▶ _Task brief_:
A line below contains "Viewport: 1000px width, 562px height.", and a later one contains "Task: Click in". Repeat both, with every line between them, exactly.

[Extracted records]

* * *

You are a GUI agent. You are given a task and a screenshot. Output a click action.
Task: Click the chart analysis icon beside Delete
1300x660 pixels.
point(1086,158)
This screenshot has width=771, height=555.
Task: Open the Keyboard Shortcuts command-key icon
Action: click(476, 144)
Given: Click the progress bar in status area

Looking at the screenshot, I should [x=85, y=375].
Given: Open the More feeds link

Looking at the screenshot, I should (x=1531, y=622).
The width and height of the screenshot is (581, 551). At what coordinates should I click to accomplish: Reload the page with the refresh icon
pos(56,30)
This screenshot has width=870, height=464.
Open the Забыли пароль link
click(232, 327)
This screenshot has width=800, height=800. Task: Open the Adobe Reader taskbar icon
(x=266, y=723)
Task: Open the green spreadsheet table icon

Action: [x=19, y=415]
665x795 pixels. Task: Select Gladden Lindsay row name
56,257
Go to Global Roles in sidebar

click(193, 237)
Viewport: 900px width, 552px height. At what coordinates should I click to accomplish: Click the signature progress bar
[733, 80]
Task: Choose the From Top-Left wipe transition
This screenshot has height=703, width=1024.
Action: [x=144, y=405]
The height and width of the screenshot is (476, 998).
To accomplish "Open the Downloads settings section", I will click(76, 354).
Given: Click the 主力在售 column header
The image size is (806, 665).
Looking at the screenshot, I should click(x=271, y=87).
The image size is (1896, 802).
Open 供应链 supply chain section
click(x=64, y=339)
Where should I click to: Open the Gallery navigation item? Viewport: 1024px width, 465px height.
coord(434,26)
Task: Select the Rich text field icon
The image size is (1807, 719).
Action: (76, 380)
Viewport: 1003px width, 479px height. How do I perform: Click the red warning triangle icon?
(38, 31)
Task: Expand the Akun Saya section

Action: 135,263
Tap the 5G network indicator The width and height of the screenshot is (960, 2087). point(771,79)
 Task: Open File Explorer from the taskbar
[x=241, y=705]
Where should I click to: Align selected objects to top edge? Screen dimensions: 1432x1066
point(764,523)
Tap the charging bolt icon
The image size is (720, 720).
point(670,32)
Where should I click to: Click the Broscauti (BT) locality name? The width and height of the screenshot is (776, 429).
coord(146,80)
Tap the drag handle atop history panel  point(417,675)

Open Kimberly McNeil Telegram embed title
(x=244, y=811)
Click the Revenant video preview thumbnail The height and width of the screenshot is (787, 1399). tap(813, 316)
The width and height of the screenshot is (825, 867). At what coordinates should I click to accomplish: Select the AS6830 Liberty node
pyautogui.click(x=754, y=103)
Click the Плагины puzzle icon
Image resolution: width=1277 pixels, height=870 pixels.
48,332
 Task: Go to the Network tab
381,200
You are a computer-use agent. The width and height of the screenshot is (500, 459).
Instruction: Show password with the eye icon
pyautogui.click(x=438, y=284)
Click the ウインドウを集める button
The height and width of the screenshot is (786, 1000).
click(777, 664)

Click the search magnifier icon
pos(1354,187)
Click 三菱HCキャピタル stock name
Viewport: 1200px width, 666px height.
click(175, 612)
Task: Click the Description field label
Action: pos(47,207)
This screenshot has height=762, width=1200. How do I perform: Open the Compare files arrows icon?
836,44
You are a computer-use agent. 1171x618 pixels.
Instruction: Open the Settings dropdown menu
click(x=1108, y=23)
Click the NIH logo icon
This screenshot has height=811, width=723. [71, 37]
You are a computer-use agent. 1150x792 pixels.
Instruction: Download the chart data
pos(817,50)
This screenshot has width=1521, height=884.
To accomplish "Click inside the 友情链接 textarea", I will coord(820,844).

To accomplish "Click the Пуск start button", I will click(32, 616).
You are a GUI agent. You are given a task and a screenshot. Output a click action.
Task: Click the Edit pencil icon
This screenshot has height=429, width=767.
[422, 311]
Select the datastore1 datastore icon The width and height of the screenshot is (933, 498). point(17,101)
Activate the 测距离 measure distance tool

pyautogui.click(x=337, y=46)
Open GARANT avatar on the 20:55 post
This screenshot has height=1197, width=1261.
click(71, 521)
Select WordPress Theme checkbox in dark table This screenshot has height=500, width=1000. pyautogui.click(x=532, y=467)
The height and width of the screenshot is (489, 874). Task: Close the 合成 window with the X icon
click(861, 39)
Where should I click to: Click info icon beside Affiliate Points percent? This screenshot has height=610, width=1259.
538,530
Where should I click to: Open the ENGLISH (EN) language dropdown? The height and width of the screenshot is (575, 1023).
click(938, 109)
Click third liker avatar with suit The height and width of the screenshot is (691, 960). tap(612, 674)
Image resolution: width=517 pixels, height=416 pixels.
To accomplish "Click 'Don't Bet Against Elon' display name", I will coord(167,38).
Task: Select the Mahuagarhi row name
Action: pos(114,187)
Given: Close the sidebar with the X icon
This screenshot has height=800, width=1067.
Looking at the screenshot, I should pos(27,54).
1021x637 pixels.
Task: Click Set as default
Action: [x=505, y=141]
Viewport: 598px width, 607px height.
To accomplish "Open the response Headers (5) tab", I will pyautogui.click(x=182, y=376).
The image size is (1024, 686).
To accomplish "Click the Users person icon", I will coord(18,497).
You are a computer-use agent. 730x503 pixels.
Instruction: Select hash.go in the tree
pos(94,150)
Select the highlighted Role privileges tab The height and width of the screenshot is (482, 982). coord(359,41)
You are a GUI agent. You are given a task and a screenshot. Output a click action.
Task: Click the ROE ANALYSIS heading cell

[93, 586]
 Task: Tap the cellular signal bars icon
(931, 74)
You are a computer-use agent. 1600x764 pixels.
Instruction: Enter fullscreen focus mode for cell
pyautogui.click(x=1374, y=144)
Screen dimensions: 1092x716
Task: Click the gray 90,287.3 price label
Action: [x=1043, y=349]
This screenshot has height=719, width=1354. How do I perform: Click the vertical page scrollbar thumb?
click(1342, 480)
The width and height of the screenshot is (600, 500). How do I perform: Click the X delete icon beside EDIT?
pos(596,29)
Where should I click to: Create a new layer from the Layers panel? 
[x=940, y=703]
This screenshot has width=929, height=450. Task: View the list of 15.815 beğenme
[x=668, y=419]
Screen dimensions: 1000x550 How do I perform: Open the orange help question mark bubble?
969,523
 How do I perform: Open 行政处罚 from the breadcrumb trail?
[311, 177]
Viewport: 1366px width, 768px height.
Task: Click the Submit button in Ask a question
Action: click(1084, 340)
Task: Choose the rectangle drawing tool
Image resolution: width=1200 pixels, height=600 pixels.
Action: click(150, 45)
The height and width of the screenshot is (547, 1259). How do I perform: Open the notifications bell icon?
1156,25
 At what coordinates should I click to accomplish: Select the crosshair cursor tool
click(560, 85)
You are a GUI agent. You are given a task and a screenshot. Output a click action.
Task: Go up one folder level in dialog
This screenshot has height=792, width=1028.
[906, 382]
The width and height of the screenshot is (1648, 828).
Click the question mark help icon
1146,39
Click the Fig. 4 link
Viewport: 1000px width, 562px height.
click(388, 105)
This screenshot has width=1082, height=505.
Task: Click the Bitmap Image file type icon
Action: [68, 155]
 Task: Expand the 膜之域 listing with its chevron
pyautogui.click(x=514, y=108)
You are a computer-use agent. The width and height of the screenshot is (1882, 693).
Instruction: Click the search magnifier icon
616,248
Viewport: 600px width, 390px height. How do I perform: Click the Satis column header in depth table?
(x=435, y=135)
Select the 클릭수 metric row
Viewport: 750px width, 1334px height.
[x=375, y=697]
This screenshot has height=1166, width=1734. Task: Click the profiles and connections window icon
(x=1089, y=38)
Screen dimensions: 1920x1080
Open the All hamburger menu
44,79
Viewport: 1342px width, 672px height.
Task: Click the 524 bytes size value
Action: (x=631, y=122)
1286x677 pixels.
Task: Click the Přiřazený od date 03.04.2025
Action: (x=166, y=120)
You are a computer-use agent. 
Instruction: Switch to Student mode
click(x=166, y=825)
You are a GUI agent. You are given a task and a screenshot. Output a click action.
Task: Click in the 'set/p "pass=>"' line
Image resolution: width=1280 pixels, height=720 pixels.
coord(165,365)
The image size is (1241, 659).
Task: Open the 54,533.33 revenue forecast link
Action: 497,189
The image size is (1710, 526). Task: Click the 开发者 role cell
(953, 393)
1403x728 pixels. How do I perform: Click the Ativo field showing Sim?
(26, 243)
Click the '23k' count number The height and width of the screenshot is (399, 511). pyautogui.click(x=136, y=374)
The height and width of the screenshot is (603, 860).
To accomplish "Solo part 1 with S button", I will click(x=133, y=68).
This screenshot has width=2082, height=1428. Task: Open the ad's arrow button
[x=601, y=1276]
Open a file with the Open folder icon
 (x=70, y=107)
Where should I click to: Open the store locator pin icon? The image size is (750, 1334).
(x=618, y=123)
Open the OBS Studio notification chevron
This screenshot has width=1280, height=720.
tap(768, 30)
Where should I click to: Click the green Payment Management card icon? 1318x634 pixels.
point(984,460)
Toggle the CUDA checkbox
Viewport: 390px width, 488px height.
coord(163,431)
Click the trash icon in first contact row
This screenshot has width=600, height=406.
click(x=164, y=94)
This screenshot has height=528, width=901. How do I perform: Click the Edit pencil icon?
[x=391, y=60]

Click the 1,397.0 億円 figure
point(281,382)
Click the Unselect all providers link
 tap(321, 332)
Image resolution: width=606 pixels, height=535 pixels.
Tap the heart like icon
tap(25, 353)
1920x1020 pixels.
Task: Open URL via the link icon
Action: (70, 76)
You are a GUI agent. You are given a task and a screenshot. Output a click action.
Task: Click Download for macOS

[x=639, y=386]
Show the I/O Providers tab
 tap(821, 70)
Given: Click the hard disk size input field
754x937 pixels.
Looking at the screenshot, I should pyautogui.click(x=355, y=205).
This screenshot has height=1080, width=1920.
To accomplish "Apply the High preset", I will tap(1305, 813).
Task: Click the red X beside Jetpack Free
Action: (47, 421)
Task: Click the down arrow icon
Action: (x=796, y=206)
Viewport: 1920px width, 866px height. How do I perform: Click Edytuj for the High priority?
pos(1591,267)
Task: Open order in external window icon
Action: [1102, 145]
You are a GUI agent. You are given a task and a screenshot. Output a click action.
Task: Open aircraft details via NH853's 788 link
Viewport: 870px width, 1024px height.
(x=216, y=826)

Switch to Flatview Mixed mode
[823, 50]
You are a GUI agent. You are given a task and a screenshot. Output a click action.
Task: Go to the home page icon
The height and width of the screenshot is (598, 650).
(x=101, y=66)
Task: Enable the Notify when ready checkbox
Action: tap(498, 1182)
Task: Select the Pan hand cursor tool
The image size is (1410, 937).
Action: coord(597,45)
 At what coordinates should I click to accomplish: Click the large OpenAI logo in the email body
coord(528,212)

* * *

▶ _Response_:
Viewport: 1000px width, 562px height.
click(388, 105)
This screenshot has width=1082, height=505.
Task: Click the Bitmap Image file type icon
Action: [68, 155]
 Task: Expand the 膜之域 listing with its chevron
pyautogui.click(x=514, y=108)
You are a computer-use agent. The width and height of the screenshot is (1882, 693).
Instruction: Click the search magnifier icon
616,248
Viewport: 600px width, 390px height. How do I perform: Click the Satis column header in depth table?
(x=435, y=135)
Select the 클릭수 metric row
Viewport: 750px width, 1334px height.
[x=375, y=697]
This screenshot has height=1166, width=1734. Task: Click the profiles and connections window icon
(x=1089, y=38)
Screen dimensions: 1920x1080
Open the All hamburger menu
44,79
Viewport: 1342px width, 672px height.
Task: Click the 524 bytes size value
Action: (x=631, y=122)
1286x677 pixels.
Task: Click the Přiřazený od date 03.04.2025
Action: (x=166, y=120)
You are a computer-use agent. 
Instruction: Switch to Student mode
click(x=166, y=825)
You are a GUI agent. You are given a task and a screenshot. Output a click action.
Task: Click in the 'set/p "pass=>"' line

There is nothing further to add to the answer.